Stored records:

★ ★ ★ ★ ★

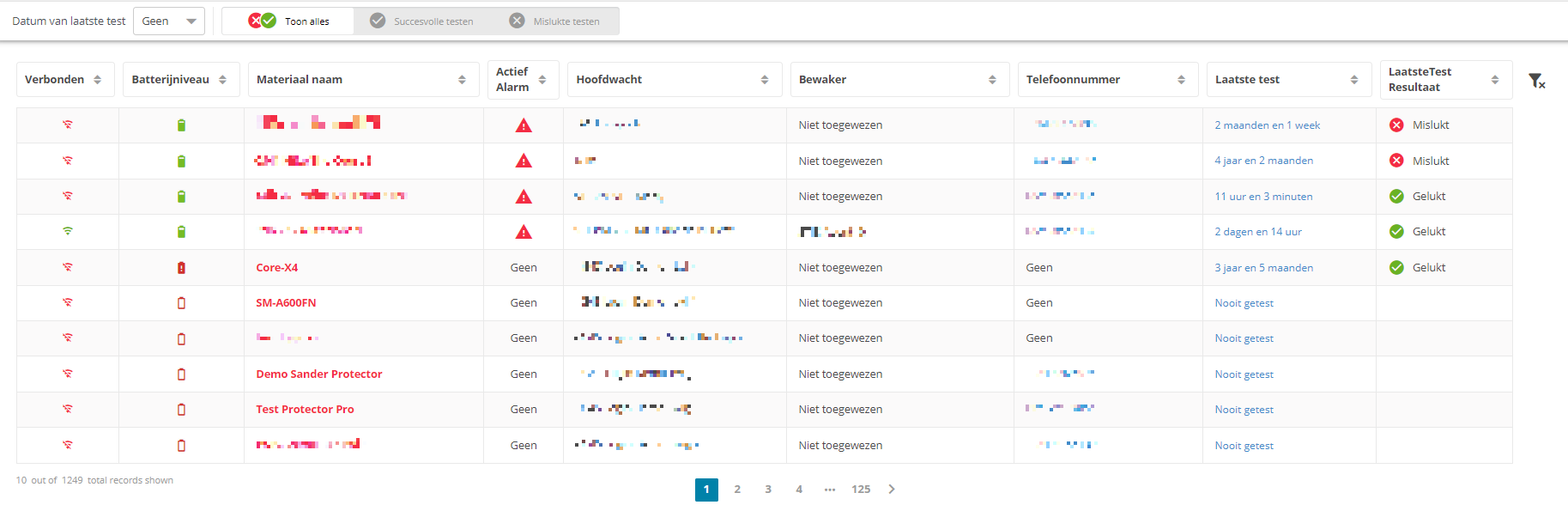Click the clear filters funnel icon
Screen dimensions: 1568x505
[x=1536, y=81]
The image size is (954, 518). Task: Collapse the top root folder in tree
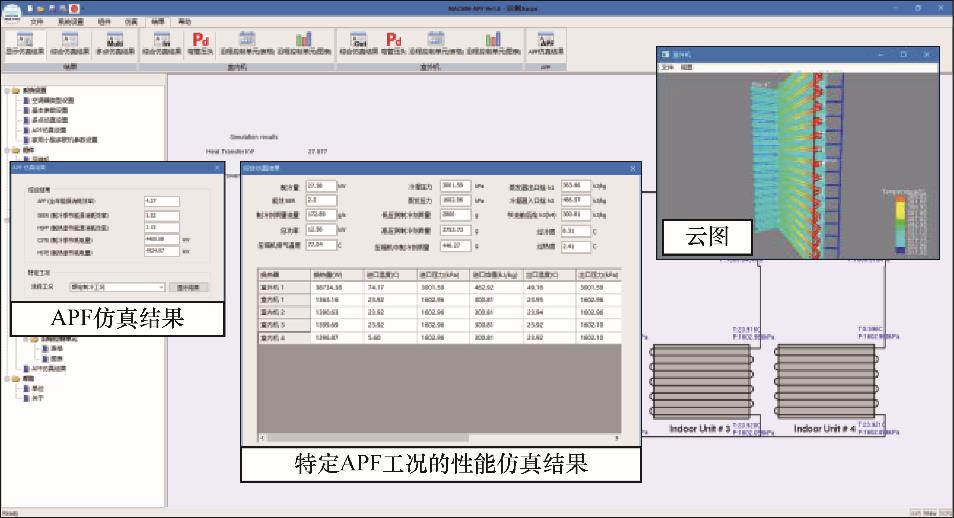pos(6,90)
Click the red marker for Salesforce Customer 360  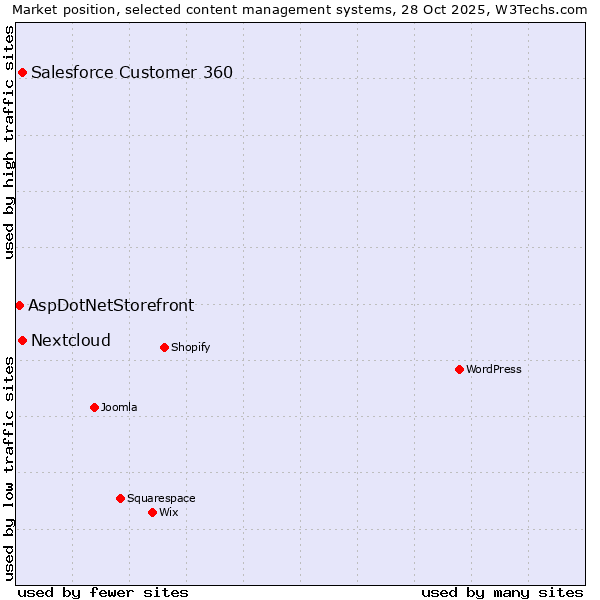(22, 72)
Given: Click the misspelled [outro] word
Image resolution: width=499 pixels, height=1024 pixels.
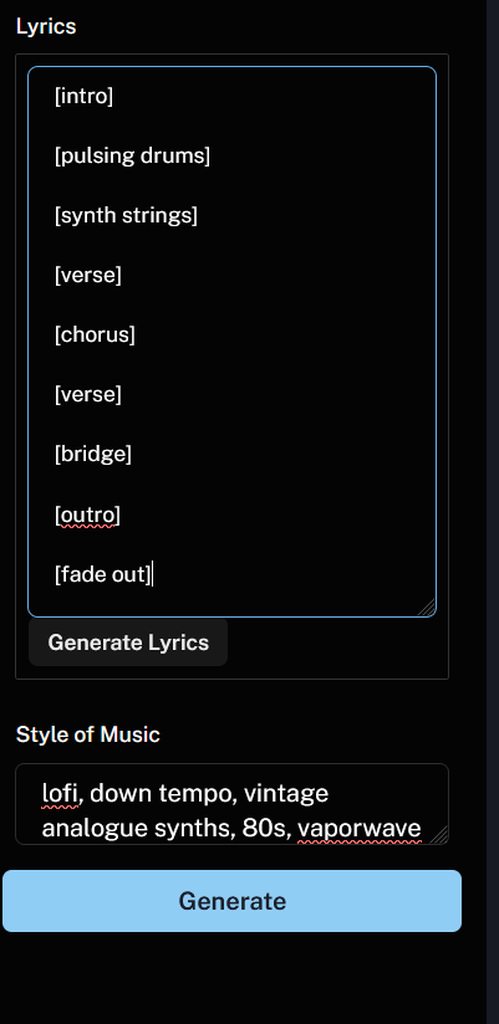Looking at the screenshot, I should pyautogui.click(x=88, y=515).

★ ★ ★ ★ ★

→ **Required action**: Each line from the one bearing "Given: Click the misspelled [outro] word" through the final line of the records is to be copied exactly, and no pictures are to be included.

→ **Answer box**:
Given: Click the misspelled [outro] word
Image resolution: width=499 pixels, height=1024 pixels.
Looking at the screenshot, I should pyautogui.click(x=88, y=515).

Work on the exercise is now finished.